Può darsi che i milioni di persone che si sono collegati tutti insieme siano stati difficili da gestire. Può anche darsi che il mio account si sia trovato in coda e abbia aspettato a propagarsi. Per finire può essere che i miei contatti e appuntamenti fossero veramente molti. Sta di fatto che eliminate le scorie che ha prodotto da solo il sistema ora va.

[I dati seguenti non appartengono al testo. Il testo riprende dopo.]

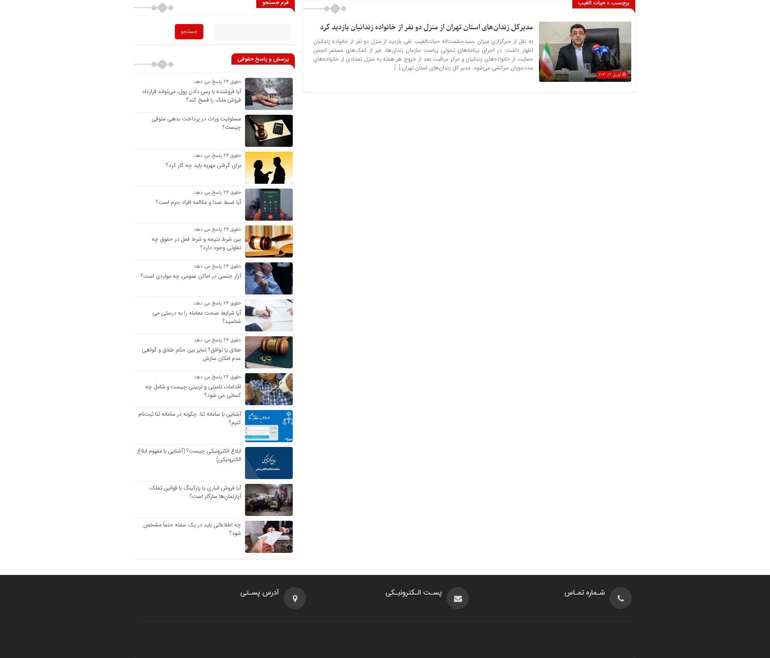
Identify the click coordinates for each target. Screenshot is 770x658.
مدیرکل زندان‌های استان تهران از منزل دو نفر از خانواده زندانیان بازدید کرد (426, 27)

Ma mi domando: ci voleva molto a mettere sempre sulla cloud una centralina di comando che coordinasse i setting sui terminali, in modo che su questi ultimi ci fossero pochissimi comandi da attivare? E invece che ne sono decine in ogni terminale e diversi in diversi programmi e applicazioni. Questa volta Apple ha deciso di rendere la vita un po’ più facile a se stessa e un po’ meno facile agli utenti. (Ma ho l’impressione che arriveranno anche alla centralina, prima o poi).
Ora, però, ho connesso un Mac e un telefono. Mi resta da affrontare un altro Mac e un iPad. Ma non ora.
I post precedenti:
Il passaggio su iCloud non è facile
Update: iCloud non è facilissimo
senza nulla togliere ad iCloud (che non ho provato) e senza voler scatenare flame, Google, con Calendar, Rubrica, Docs etc, consente tutto questo da diversi anni.
Però è un bene che ci stiano arrivando tutti, semplifica la gestione delle informazioni e ci aiuta moltissimo nella vita privata e professionale.
p.s. complimenti per il blog!
Completamente d’accordo con Giacomo.
Utilizzo gli stessi servizi di google da circa due anni e funzionano perfettamente. Quasi non mi sono accorto della virtualizzazione dei miei contatti, mail, documenti e calendari.
Da riconoscere che apple pur reinventando l’acqua calda riesce sempre a far parlare di se.
Rimane la sfida alla consapevolezza di cui hai scritto nei tuoi precedenti post…
certo, anch’io da molto uso i servizi “cloud” di google; andava provata anche questa versione che è abbastanza diversa, no?